# Source document
----------

Unintentional errors on both sides

Tel-Adjust’s service is based on the premise that telecom bills are large, complex, and often inaccurate. By closely examining a firm’s charges, companies like Tel-Adjust identify cases where firms have been overpaying for telecommunications services for months, or even years. One Tel-Adjust customer had been overcharged for six years and eventually recouped $350,000 in excess charges.

Seldom do carriers overcharge on purpose; problems usually arise from human error. Keeping billing data up-to-date is a complex process because carriers constantly change pricing plans to attract new customers: For instance, AT&T Corp., of New York, has more than 3,500 pricing plans.

On the customer side, medium and large companies have ever- changing, large, complex networks. Seldom do they rely on a single carrier; instead, they work with multiple telecommunications service providers. Although it helps to increase network reliability, this approach also generates complex, multipage bills from a variety of suppliers.

----------

# Information provided
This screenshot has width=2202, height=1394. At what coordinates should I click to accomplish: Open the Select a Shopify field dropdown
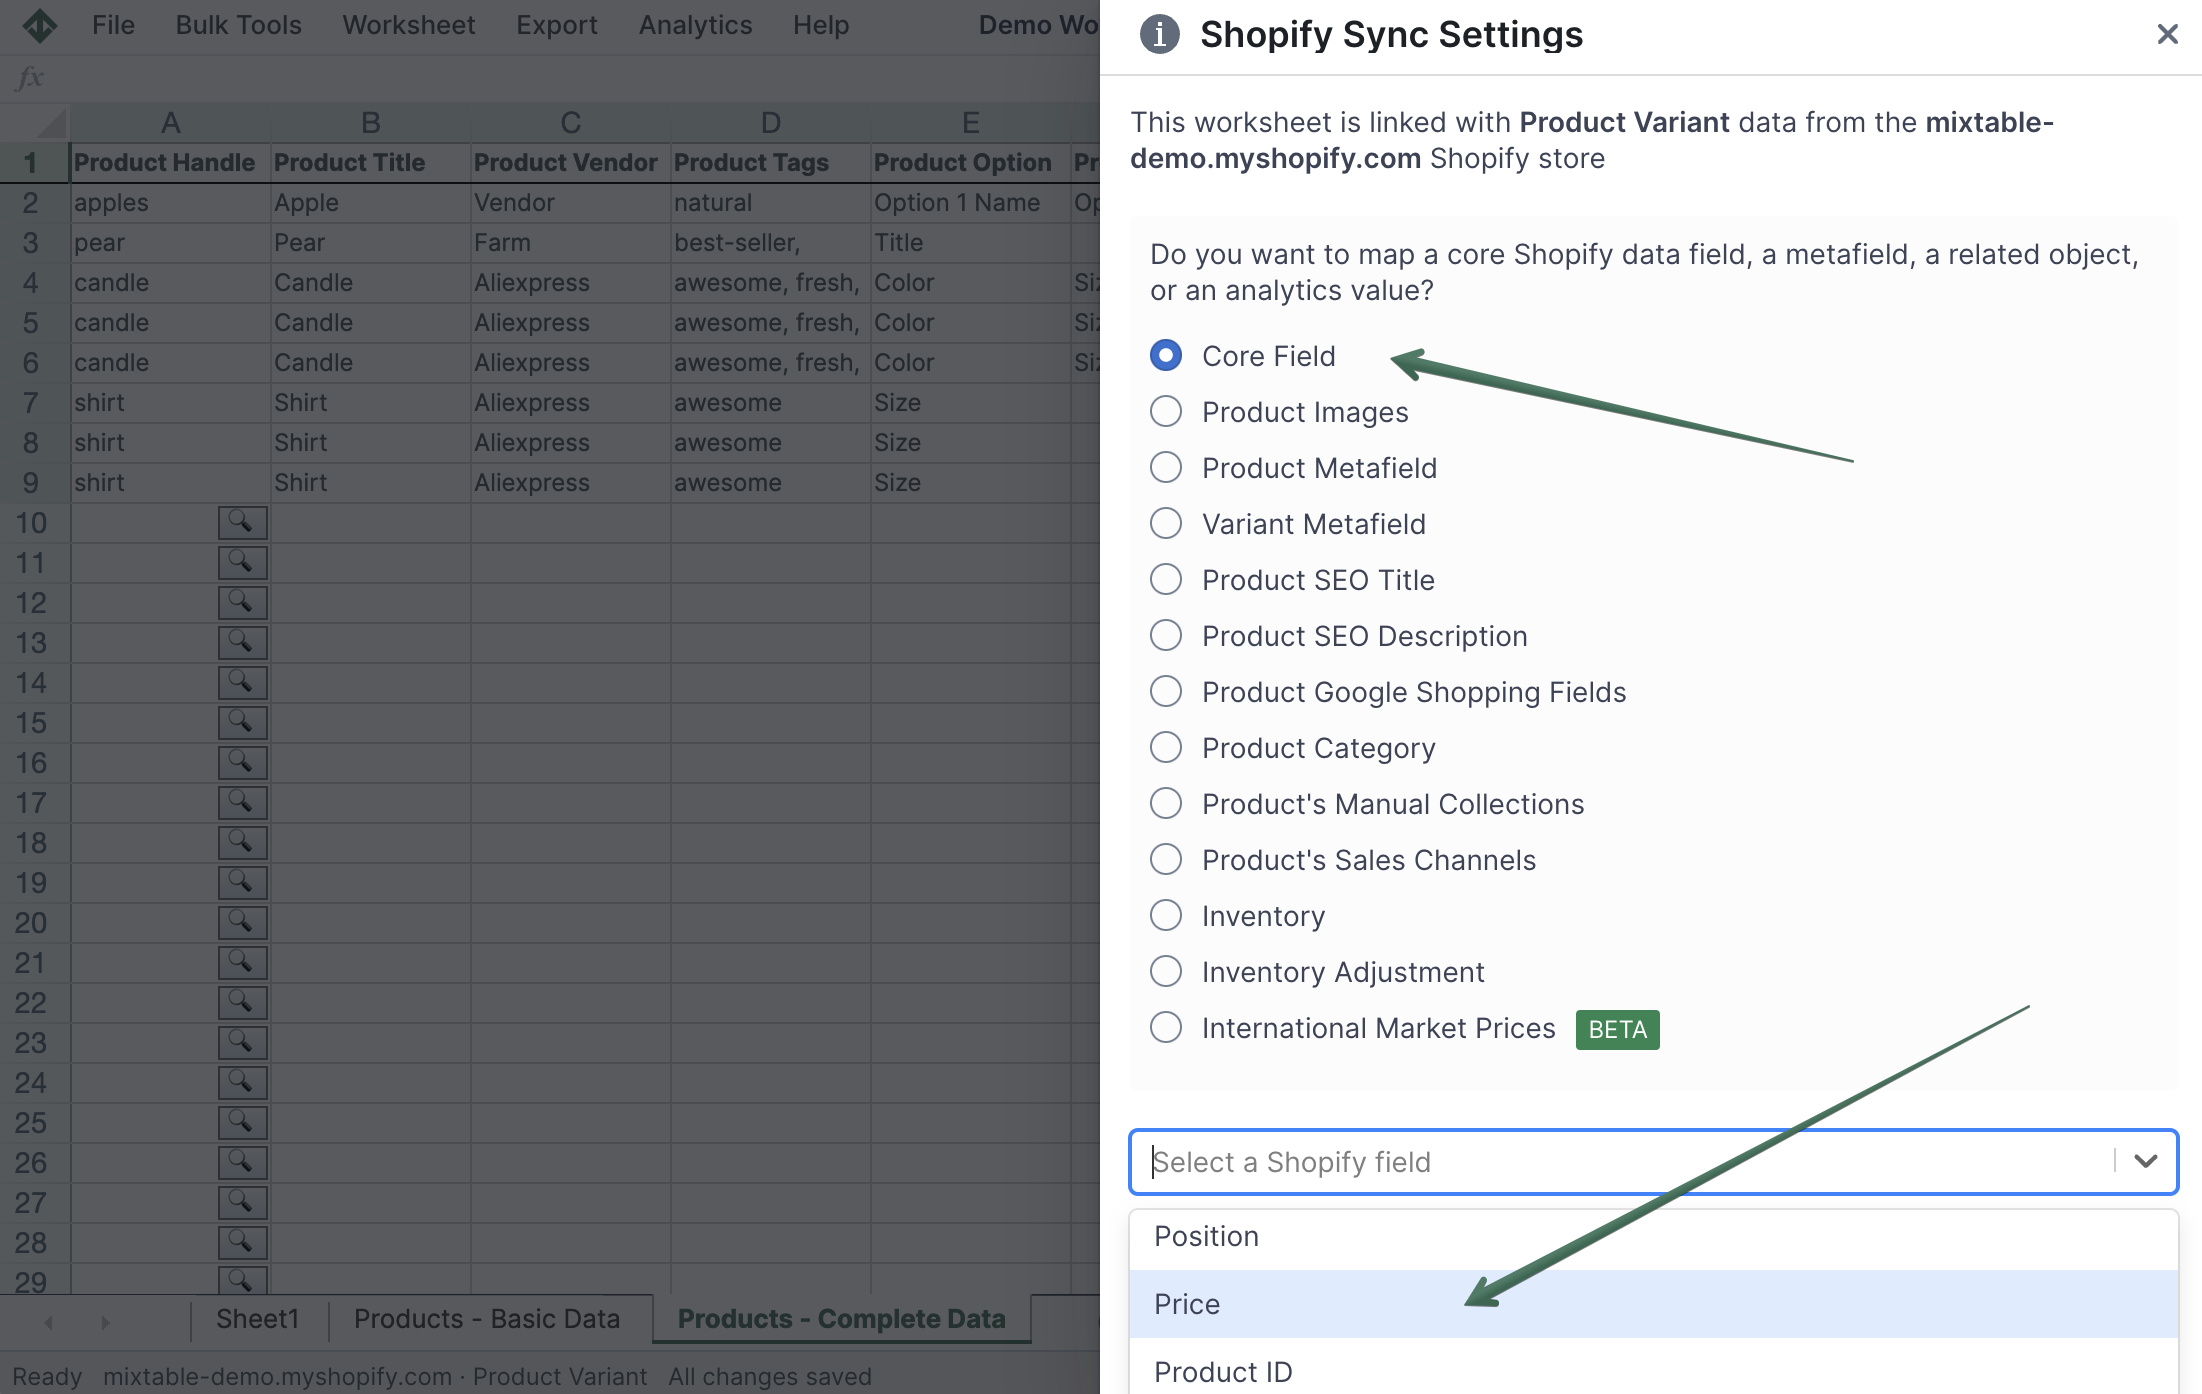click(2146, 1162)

----------

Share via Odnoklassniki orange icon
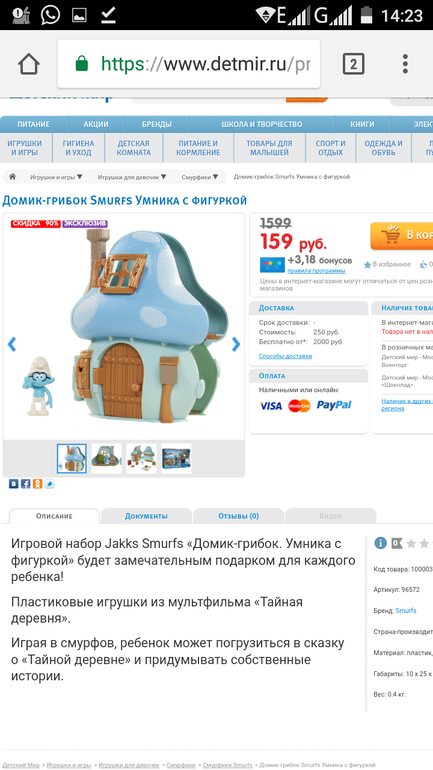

----------

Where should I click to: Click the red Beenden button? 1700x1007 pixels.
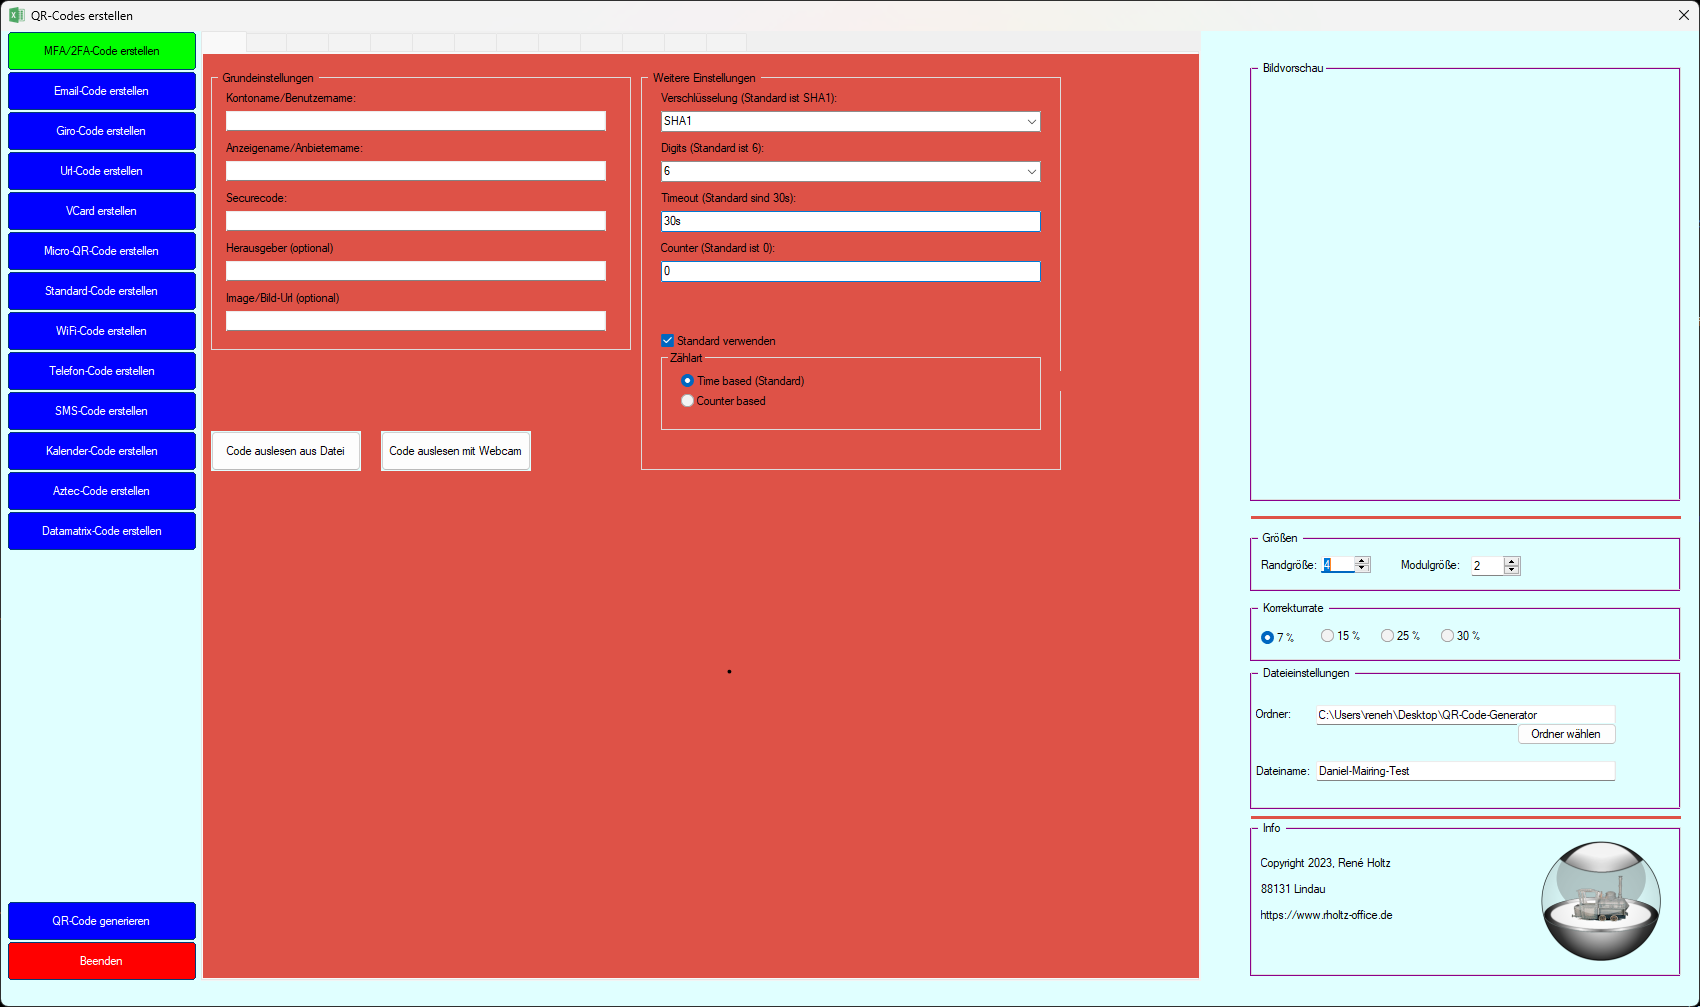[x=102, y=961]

----------

List the descriptive words that the excerpt on telecom billing errors applies to the networks of medium and large companies.

ever-changing, large, complex